Prompt — In the forum thread below on preparing time-series data for an LSTM, reproduce word for word the stretch from "test_data_size = 150000" through "X_train_tensor = torch.FloatTensor(X_train_normalized).view(-1)".

Excerpt to read —
* start *
G.M · January 21, 2020, 1:05pm

where did u change the shape of the “labels”, i expect “labels” to have only 2 dimension for most loss functions(perhaps I have a wrong understanding of the code ).

jagoul · January 21, 2020, 1:34pm

This is how i pre-processed the time-series data

test_data_size = 150000

X_train = data[:-test_data_size]
X_test = data[-test_data_size:]
print('X_train shape :{}'.format(X_train.shape))
print('X_test shape : {}'.format(X_test.shape))

#Transform and normalize X_train
scaler = MinMaxScaler(feature_range=(-1, 1))
X_train_normalized = scaler.fit_transform(X_train.reshape(-1, 1))
X_train_tensor = torch.FloatTensor(X_train_normalized).view(-1)
print('X_train_tensor shape {}'.format(X_train_tensor.shape))

# In our dataset it is convenient to use a sequence length of 30 min
# since we have data by minute send by IoT devices to the cloud
train_window = 1

#Create the sequence for the training dataset
def create_train_sequences(input_data, tw):
    seq = []
    labels = []
    L = len(input_data)
    for i in range(L-tw):
        train_seq = input_data[i:i+tw]
        train_label = input_data[i+tw:i+tw+1]
        seq.append((train_seq))
        labels.append((train_label))

    return seq, labels

train_seq, train_labels = create_train_sequences(X_train, train_window)
train_seq = torch.FloatTensor(train_seq)
train_labels = torch.FloatTensor(train_labels)
print('train_seq shape: {}'.format(train_seq.shape))
print('train_labels shape : {}'.format(train_labels.shape))
#print('train_seq shape: {}'.format(len(train_seq)))
#print('train_labels shape : {}'.format(len(train_labels)))

def create_test_sequences(input_data, tw):
    seq = []
    labels = []
    L = len(input_data)
    for i in range(L-tw):
        test_seq = input_data[i:i+tw]
        test_label = input_data[i+tw:i+tw+1]
        seq.append((test_seq))
        labels.append((test_label))
    
    return seq, labels

test_seq, test_labels = create_test_sequences(X_test, train_window)
test_seq = torch.FloatTensor(test_seq)
test_labels = torch.FloatTensor(test_labels)
print('test_seq shape: {}'.format(test_seq.shape))
print('test_labels shape: {}'.format(test_labels.shape))

X_train shape :(815943,)
X_test shape : (150000,)
X_train_tensor shape torch.Size([815943])
train_seq shape: torch.Size([815942, 1])
train_labels shape : torch.Size([815942, 1])
test_seq shape: torch.Size([149999, 1])
test_labels shape: torch.Size([149999, 1])

And this is how I federated to feed it to the LSTM network, the rest of the training code was post it above :

BATCH_SIZE = 1024
# Create pytorch tensor from X_train,X_test
train_inputs = train_seq.clone().detach().unsqueeze(-1)
train_labels = train_labels.clone().detach()

#train_inputs = train_seq.clone().detach().requires_grad_(True)
* end *
Dataset —
* start *
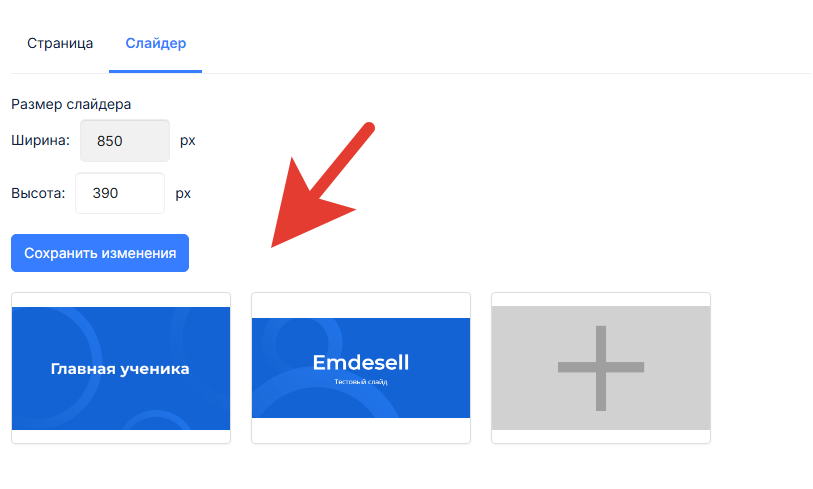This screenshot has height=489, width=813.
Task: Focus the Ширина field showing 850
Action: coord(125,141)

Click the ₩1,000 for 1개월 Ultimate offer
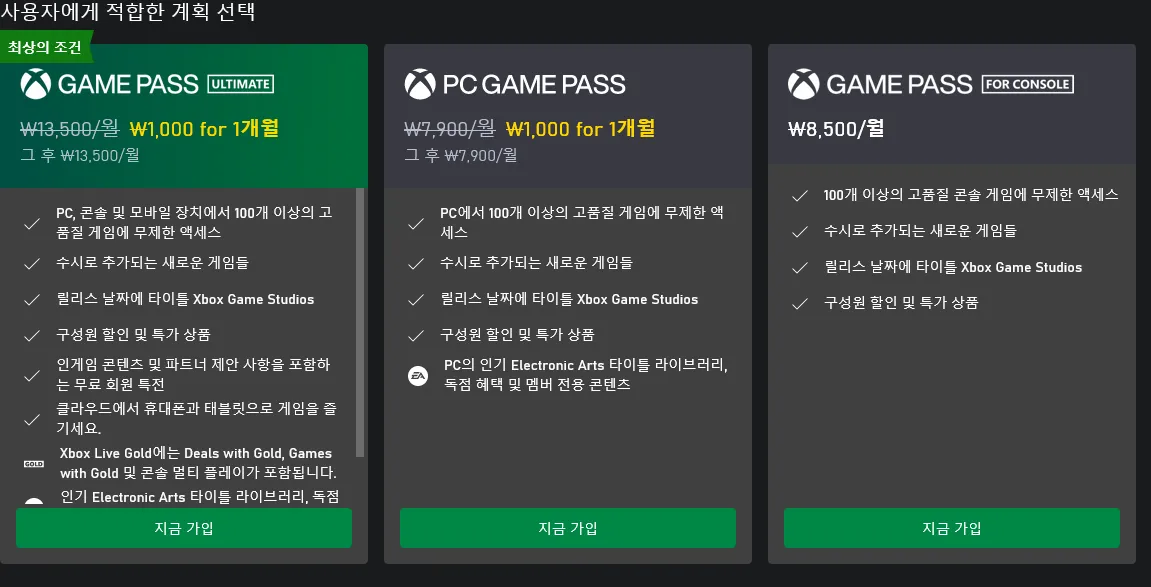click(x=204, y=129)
* end *
Solution for this exercise —
test_data_size = 150000

X_train = data[:-test_data_size]
X_test = data[-test_data_size:]
print('X_train shape :{}'.format(X_train.shape))
print('X_test shape : {}'.format(X_test.shape))

#Transform and normalize X_train
scaler = MinMaxScaler(feature_range=(-1, 1))
X_train_normalized = scaler.fit_transform(X_train.reshape(-1, 1))
X_train_tensor = torch.FloatTensor(X_train_normalized).view(-1)